Él tiene una estructura construida , armada ,un búnker contra lo desenfrenado, es que las piezas de su vida amorosa coinciden , trabajó mucho para que los mecanismos en su relación funcionen , todo allí es seguro .
Incluso si surgen "imprevistos" el sabe como arreglarlos , unas rosas , unos bombones , unas palabras dulces , aún cuando no sienta más que tuercas y tornillos en vez de mariposas en el estómago , aún cuando el sexo sea un teorema y no una sinfonía.
Aquel día nada fue estructurado , se separa de su princesa de hielo por un momento , y conoce a una plebeya , pero no cualquier plebeya , una sin reglas , sin límites , sin exigencias de regalos ni citas aristocráticas .
En un principio todo le es raro , ¿Cómo es posible que alguien viva así ?
Él no entiende , roza los treinta y ella se aproxima con timidez a sus veinte , lleva el mundo en su mirada , baila , canta , juega y ríe.

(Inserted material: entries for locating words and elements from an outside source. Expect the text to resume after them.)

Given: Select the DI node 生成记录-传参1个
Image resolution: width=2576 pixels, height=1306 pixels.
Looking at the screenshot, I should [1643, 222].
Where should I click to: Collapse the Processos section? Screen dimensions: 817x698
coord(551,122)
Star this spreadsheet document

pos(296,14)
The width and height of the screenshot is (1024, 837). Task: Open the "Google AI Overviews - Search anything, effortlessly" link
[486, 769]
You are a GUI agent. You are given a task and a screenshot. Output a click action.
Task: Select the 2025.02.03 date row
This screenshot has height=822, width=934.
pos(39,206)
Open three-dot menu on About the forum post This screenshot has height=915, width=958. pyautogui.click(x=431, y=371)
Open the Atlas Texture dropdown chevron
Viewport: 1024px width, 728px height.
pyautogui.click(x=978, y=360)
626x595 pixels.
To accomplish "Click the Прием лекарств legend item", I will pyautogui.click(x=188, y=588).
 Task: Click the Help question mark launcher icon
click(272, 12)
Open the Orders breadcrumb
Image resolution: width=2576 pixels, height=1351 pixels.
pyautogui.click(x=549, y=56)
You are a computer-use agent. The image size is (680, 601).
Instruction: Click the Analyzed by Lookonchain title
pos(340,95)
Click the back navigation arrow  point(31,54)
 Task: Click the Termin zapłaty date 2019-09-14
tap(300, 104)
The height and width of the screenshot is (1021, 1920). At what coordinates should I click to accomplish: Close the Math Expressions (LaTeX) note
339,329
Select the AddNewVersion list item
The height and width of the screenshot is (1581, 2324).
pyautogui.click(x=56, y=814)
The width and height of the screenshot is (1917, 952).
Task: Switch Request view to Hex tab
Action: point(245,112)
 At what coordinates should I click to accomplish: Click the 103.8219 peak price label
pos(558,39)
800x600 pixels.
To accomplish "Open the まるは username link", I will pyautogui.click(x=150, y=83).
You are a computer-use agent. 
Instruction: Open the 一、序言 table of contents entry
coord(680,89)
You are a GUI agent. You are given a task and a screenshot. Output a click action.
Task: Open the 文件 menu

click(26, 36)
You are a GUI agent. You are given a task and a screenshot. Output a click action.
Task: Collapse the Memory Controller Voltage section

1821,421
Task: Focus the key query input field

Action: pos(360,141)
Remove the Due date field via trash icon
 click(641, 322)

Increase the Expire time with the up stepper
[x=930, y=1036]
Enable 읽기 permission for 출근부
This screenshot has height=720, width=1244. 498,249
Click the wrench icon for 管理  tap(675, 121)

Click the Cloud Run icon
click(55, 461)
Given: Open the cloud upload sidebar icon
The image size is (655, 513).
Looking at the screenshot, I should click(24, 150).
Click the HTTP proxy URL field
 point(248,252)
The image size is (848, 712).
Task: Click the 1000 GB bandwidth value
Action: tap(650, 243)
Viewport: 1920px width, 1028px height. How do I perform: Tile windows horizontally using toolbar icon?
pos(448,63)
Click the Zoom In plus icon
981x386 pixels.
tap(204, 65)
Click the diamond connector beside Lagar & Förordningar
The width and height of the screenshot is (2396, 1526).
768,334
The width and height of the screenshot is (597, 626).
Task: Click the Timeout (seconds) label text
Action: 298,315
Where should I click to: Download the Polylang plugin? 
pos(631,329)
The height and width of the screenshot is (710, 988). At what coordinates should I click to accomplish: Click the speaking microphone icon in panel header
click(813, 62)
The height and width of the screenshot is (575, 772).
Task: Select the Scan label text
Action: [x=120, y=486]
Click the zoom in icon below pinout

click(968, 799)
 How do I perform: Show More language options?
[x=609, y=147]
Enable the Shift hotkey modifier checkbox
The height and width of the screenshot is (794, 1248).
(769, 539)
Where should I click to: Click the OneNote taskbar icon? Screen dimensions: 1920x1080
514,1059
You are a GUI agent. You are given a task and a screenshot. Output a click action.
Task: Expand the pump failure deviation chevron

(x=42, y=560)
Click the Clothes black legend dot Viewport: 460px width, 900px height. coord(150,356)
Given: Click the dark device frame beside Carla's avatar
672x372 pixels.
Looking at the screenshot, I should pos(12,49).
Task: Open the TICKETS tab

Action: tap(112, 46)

Él la observa , no puede ocultar su estado de hipnosis , pero no puede aceptarlo, sería destruir su castillo de naipes , mientras tanto la plebeya se enamora , sueña con que un día el deje de querer a la princesa de hielo , pero el ama ese estilo , casitas rococó de vacaciones , fiestas y champagne , pink dresses , matrimonio y protocolo , viajes a metrópolis , pero con la plebeya sería diferente.
Pero el no está dispuesto a arriesgar por amor , amor sincero , no quiere perder su cordura , no quiere besar labios pecaminosos , no quiere reír hasta el absurdo , no quiere vestir sin etiquetas , no quiere viajar al norte , mientras tanto besa labios fríos , miro ojos apáticos , pero su mente no está allí , su mente está colina arriba , está tirado en el césped . cantando junto a la plebeya la canción de la pasión.